Der Olympiafackellauf 1972
Hans Helmberger, langjähriger Vorsitzender des Historischen Vereins und ehemaliger Sportjournalist berichtete im Dezember 2022 in einem detaillierten Vortrag von der Geschichte der Etappe des Olympiafackellaufs, welche 1972 durch den Chiemgau führte. Die aufwändige Organisation im Vorfeld und während des Laufs, die Begeisterung der Menschen vor Ort und die beteiligten Akteure rückte Hans Helmberger, der selbst als Begleitläufer an dem Fackellauf teilgenommen hatte, in den Fokus seiner Betrachtungen. Bei dem Vortragsabend im Hofbräustüberl zu Traunstein waren auch einige der einstigen Fackelträgerinnen und -träger dabei, die sich gerne noch einmal in das Jahr 1972 versetzen ließen.

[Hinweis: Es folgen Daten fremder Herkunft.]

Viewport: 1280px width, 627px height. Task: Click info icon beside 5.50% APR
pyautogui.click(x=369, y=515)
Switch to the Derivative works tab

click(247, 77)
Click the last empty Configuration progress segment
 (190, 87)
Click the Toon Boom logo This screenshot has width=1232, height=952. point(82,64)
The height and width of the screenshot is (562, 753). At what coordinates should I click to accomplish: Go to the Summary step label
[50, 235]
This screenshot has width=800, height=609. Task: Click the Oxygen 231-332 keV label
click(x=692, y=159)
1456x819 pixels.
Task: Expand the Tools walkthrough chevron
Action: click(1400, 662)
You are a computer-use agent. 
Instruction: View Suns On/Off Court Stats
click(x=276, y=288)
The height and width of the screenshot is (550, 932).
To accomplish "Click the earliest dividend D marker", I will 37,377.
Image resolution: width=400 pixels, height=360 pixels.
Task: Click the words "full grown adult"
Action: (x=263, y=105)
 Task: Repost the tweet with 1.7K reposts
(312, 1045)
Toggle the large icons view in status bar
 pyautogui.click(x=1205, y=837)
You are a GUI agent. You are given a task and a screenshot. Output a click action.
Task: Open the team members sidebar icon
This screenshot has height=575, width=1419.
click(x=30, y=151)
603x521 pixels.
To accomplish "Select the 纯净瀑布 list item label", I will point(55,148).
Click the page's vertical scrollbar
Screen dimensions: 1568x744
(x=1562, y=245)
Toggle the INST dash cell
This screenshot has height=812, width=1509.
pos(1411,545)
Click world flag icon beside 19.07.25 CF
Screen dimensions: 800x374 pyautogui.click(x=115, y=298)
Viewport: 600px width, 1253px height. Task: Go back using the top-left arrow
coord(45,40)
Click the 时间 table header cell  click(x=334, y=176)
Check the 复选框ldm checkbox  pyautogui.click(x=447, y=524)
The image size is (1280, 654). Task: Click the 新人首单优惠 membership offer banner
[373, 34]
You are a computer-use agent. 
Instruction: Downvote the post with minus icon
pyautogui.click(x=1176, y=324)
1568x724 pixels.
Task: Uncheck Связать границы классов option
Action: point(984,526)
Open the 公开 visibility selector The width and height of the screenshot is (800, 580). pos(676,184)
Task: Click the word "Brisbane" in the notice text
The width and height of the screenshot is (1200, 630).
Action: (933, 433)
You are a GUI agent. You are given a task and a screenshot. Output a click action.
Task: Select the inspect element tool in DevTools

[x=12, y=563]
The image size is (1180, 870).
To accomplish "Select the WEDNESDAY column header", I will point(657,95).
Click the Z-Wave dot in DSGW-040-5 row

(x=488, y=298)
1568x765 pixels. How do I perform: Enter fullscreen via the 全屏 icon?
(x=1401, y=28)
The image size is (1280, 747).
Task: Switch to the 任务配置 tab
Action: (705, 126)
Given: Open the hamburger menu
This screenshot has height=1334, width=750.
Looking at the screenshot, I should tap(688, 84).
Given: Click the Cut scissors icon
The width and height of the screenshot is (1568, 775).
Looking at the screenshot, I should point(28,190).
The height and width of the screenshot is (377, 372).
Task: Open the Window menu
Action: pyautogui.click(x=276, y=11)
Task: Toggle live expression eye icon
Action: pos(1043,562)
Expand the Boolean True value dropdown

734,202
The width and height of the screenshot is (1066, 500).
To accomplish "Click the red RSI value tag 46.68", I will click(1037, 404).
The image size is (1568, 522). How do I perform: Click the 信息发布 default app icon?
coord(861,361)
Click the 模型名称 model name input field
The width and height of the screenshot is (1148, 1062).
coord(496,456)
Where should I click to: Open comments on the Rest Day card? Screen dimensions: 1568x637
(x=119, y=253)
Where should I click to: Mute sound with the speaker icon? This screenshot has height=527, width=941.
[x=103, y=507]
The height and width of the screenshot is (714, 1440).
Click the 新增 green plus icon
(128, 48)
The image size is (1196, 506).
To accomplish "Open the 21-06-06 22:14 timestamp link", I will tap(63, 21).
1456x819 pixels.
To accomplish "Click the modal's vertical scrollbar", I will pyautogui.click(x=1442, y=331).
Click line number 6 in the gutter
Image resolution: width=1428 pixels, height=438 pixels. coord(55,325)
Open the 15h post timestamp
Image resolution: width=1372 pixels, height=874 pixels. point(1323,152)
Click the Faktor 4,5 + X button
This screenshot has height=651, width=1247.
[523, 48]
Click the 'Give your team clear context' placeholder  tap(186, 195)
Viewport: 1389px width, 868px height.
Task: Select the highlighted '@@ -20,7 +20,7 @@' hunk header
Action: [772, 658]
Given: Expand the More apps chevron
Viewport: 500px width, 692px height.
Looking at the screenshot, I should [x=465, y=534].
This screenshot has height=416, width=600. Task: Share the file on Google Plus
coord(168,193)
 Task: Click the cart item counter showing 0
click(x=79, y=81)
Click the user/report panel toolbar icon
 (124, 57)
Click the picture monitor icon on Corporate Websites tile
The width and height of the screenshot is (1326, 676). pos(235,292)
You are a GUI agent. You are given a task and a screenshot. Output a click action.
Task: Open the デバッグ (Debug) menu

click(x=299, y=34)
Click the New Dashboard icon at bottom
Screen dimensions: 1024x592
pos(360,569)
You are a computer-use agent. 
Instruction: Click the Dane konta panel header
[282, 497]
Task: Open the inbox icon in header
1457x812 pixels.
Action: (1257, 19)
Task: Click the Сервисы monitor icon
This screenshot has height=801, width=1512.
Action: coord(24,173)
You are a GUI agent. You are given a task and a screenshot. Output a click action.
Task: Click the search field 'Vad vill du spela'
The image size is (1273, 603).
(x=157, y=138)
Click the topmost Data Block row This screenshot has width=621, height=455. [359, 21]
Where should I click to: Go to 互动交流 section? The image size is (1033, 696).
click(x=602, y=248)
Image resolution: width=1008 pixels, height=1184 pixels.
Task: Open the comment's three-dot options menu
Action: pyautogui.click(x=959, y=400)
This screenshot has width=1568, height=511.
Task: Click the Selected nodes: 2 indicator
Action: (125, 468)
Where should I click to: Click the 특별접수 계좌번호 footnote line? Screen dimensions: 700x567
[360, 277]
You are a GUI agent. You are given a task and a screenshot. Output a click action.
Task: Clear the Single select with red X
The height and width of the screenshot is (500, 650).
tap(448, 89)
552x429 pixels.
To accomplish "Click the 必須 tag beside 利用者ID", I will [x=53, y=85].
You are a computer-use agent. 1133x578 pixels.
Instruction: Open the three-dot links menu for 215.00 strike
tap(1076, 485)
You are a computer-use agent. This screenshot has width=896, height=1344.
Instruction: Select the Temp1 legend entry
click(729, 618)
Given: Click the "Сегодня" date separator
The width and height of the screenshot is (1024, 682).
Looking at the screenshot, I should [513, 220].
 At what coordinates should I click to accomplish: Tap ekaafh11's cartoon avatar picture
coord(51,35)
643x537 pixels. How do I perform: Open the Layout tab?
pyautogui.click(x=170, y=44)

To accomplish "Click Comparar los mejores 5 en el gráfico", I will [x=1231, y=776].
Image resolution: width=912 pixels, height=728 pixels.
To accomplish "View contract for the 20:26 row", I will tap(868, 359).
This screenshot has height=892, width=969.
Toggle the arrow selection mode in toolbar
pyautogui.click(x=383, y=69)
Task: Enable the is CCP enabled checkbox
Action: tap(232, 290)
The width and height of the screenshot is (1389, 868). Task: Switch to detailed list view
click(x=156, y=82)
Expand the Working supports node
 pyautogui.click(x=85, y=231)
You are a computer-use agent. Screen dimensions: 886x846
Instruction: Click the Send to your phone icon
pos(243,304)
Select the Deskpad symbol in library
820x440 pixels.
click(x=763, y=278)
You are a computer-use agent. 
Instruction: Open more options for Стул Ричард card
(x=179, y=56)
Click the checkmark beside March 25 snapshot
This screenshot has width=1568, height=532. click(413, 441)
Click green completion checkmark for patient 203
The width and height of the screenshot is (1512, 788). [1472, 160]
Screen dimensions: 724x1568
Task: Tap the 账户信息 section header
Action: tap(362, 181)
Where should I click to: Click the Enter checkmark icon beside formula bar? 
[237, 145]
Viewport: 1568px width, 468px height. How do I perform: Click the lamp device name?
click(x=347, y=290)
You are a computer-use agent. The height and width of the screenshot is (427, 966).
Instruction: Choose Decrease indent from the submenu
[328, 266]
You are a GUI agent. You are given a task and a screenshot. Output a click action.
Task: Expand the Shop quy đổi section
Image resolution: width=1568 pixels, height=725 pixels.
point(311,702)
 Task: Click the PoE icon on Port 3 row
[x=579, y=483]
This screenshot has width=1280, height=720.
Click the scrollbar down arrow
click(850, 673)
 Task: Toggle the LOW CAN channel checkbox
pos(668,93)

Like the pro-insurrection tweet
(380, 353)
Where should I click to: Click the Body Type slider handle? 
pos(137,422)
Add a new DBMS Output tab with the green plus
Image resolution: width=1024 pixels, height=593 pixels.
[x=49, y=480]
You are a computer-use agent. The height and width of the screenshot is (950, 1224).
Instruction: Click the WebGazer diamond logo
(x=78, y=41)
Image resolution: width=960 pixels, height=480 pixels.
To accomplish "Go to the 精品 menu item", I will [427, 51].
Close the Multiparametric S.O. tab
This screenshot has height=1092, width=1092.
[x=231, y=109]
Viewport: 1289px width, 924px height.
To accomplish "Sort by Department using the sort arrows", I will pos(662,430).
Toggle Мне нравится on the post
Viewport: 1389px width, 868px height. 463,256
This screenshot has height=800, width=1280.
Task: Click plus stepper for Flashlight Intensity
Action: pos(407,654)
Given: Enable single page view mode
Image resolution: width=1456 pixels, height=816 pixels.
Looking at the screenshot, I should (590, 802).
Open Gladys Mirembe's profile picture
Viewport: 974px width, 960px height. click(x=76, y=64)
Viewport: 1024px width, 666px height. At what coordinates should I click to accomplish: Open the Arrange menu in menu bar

Der Geschichte, die Hans Helmberger zum Besten gab, kann man im Jahrbuch des Historischen Vereins 2022 nachlesen.
OLYMPIA-FACKELLAUF 1972
von Freilassing bis Rottau am 23./24. August 1972
von Hans Helmberger
Vortrag am 16.12.2022 im Hofbräustüberl Traunstein
Beitrag im Jahrbusch des Historischen Vereins
zusammengefasst von Gudrun Perchermeier
Die Idee, im antiken griechischen Olympia ein Feuer zu entzünden und es mithilfe einer Fackel zum Austragungsort der in der Neuzeit wiederbelebten olympischen Spiele zu transportieren, entstand im Jahr 1936. Angeregt durch einen Archäologen, setzte Karl Diem, der damalige Generalsekretär des Organisationskomitees für die Spiele in Berlin, diesen Plan um; diese Tradition setzt sich bis heute fort.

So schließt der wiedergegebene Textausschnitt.